I'm still wondering on the 7700k max air overclock, the 4790k can manage 4.7Ghz stably for near everyone with some going 4.8-4.9 if they're lucky.

percentage.png

Interesting to note that there is near no gain compared to the 6700k.
 
No, the difference is irrelevant as they're overclocking the i7-4790k to 4.5Ghz in the comparison.

Exactly why I said

Also keep in mind that the 7700K has a higher clock speed (so the differences in performance will be slightly larger than shown above)

The 4970K at stock will do worse than shown in the comparison above.

I'm still wondering on the 7700k max air overclock, the 4790k can manage 4.7Ghz stably for near everyone with some going 4.8-4.9 if they're lucky.

5 GHz for a really poor chip, the best one I've played with did 5.24 GHz on a Corsair H80i completely stable (around 5.35 GHz bench stable). The worst once I've had did 5.something - I tested to 5.00 GHz as stable, 5.1 GHz failed some tests so I didn't bother continuing.

Interesting to note that there is near no gain compared to the 6700k.

Not at all - we've known for what, the better part of a year? that Kaby Lake would not bring an IPC increase. This was made clear, although dubious sites such as VideoCardz, etc will always fabricate results showing increases to generate hits.
 
I'm still running an Intel Core i7 3770K OC@ 4.50GHz. Seems fine for most tasks. Should I really upgrade?
 
It seems to me Intel sees the writing on the wall in the utility PC / client / workstation space. They still own x86, but ARM had eaten them alive in the mass (mobile) client. And around year-end Microsoft bring out WOA with Qualcomm, which moves client-side x86 off silicon and into the OS. If it works, and the demos are very impressive, the Surface Pro 4 is probably my last Intel-based client.

Interesting times ahead.
 
Last edited:
It seems to me Intel sees the writing on the wall in the utility PC / client / workstation space.
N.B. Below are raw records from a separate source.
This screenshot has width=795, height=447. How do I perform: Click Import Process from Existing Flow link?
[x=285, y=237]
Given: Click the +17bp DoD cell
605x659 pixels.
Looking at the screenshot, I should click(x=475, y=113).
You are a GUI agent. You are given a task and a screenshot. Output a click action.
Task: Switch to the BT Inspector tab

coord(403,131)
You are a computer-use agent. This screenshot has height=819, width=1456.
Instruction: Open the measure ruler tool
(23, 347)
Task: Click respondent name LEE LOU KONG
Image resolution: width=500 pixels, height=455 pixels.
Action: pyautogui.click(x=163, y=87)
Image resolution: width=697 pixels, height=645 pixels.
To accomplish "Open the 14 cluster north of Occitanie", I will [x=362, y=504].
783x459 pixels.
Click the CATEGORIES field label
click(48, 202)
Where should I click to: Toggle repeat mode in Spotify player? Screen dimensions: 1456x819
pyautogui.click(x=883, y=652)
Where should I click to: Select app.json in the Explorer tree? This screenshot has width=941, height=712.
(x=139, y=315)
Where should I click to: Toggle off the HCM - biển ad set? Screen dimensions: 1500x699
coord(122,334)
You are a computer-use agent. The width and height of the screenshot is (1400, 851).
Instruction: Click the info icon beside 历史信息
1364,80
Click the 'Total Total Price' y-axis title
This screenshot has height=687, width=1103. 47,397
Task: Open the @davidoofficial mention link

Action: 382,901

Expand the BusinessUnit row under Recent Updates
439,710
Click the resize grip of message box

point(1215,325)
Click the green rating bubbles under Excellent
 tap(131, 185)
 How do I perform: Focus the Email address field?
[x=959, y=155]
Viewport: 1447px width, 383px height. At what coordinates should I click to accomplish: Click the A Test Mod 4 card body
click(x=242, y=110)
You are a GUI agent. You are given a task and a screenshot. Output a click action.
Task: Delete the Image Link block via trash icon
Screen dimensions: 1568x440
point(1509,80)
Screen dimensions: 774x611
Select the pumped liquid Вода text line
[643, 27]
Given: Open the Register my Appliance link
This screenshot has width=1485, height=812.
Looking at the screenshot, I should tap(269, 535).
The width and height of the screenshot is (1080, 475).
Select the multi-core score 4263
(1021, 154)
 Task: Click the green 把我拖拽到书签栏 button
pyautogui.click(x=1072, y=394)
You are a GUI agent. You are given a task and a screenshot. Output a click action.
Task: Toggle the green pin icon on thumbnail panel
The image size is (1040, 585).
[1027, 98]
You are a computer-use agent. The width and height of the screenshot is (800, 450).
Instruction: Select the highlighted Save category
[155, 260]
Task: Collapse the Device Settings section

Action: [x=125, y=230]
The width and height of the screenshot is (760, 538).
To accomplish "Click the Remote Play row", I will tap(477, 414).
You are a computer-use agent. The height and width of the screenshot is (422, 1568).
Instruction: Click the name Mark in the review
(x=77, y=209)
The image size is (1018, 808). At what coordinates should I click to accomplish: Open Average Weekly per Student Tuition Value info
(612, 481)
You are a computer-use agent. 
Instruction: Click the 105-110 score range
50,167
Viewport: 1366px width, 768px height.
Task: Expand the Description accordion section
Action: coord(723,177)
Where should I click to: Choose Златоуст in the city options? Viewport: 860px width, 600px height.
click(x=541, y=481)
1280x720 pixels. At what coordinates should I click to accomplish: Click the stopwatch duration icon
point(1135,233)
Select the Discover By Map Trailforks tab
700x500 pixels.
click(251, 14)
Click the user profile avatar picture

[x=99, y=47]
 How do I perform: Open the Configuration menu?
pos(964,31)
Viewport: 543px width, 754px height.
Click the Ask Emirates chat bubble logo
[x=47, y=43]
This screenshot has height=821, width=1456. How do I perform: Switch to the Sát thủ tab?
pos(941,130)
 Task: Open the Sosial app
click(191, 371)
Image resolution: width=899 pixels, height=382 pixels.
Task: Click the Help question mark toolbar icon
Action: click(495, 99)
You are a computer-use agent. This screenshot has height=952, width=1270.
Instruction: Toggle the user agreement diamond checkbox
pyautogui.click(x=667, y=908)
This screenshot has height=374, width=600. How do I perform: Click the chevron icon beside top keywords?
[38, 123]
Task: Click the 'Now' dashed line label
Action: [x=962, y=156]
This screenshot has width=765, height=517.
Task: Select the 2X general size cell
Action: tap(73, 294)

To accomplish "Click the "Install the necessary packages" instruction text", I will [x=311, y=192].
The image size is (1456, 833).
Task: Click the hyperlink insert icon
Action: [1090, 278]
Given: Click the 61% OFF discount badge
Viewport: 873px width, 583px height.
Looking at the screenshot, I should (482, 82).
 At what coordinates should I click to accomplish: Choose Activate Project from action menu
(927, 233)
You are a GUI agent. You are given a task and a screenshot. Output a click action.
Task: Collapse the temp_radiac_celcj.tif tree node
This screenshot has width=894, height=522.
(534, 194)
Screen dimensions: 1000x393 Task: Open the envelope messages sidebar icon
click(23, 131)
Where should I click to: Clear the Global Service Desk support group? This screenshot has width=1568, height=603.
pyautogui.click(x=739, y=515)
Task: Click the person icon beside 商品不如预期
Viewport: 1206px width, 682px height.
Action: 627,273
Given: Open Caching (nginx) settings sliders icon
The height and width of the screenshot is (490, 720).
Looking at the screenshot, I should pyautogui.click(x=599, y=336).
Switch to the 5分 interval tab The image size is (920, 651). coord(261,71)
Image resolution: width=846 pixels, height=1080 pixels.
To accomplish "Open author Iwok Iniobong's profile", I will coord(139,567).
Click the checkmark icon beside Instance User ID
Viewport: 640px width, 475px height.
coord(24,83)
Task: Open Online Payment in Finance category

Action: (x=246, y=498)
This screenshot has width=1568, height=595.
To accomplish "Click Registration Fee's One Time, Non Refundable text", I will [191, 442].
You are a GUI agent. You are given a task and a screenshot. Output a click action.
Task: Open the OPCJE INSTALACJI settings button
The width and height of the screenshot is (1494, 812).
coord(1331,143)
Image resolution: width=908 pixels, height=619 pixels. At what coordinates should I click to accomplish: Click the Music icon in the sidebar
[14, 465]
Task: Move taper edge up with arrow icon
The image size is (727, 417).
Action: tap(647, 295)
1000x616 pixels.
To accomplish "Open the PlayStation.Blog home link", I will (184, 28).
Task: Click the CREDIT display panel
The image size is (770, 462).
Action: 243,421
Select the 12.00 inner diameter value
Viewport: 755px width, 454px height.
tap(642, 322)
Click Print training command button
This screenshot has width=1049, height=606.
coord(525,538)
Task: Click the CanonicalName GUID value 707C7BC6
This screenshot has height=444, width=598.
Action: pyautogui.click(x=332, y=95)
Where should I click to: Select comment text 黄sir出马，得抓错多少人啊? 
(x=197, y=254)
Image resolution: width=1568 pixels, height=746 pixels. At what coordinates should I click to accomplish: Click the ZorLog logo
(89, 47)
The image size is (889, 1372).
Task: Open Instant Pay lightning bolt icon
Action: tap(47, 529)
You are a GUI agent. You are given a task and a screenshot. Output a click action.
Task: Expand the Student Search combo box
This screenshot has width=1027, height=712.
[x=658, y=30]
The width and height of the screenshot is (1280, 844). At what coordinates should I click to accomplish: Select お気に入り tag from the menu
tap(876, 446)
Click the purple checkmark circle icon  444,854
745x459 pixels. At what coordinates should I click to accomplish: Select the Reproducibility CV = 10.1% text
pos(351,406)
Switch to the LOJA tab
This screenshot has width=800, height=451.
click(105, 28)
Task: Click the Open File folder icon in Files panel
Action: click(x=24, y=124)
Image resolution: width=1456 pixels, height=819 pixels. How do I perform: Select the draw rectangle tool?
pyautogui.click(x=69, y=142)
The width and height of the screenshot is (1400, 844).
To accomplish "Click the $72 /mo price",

They still own x86, but ARM had eaten them alive in the mass (mobile) client. And around year-end Microsoft bring out WOA with Qualcomm, which moves client-side x86 off silicon and into the OS. If it works, and the demos are very impressive, the Surface Pro 4 is probably my last Intel-based client.

Interesting times ahead.
This. I'm just waiting it out.
 
[XC] Oj101;19144708 said:
You know that architectures take YEARS to complete, right? For example, work on Sandy Bridge started just before the release of the original Core 2 Duo. Responding to a rival architecture takes many years, not a few weeks. Eighth gen has been slated for a 2017 release for over a year already (I first got wind of it in August 2015).

Nope, I did not know that. Thanks.

So it was always their plan to release the two generations in such a short time span?
I wonder why that is...and also why now, just when it seems that Ryzen is about to shake things up.
(Or did they decide to speed things up, maybe because of Ryzen?)
 
It seems to me Intel sees the writing on the wall in the utility PC / client / workstation space. They still own x86, but ARM had eaten them alive in the mass (mobile) client. And around year-end Microsoft bring out WOA with Qualcomm, which moves client-side x86 off silicon and into the OS. If it works, and the demos are very impressive, the Surface Pro 4 is probably my last Intel-based client.

Interesting times ahead.
You do get that there is no writing on the wall, right? You will never replace a proper quad core CPU with some ARM CPU running stuff on the OS. Games won't like that idea at all.